While rumours swirled that Anderson had an injury, clips of him bowling at full speed in the nets soon surfaced.

Former Australia batter Damien Martyn described the decision on Twitter as a “crazy nonsense”.

“This is crazy nonsense and hard to believe,” he said. “Maybe it changes. As it’s raining now and will be overcast. Australia would be very happy he is not playing.”

Others pointed to the conditions as reason to find Anderson’s exclusion puzzling, with the Gabba surface looking unusually green two days out from the game starting.

However, others suggested that Anderson’s poor record at Australia’s fortress was a good reason to leave him on the sidelines.

Writing in the i, Chris Stocks suggested that it wasn’t the conditions for the first Test, but those for the second that played the biggest part in the decision.

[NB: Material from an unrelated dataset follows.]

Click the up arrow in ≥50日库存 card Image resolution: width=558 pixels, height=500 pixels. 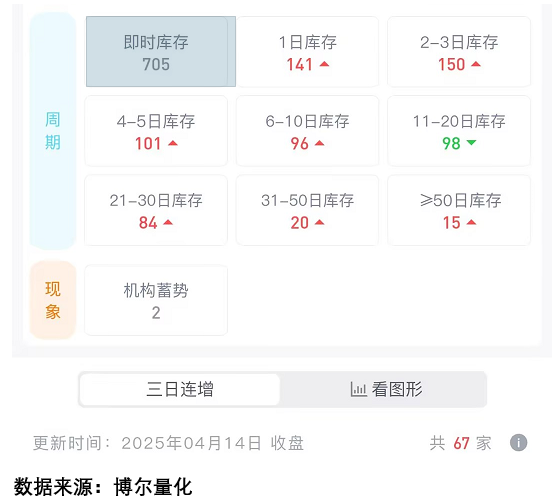(x=471, y=222)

“At 39, Anderson needs to be treated with caution and missing Brisbane, a venue where he averages 75 with the ball, was probably the smart move,” he wrote. “England have often been disingenuous when playing down injuries in the past, yet Anderson’s sharpness in training in the two days leading into the series suggests that holding back the world’s best swing bowler for next week’s day-night Test in Adelaide was the plan all along.”

The day/night Test in the 2017/18 Ashes witnessed Anderson’s first five-for in Australia, with the pink ball said to swing more than its red counterpart, especially under lights.

Perhaps, as with many decisions, the only time to evaluate it will be later on, and not just after the first Test, but at the end of the series.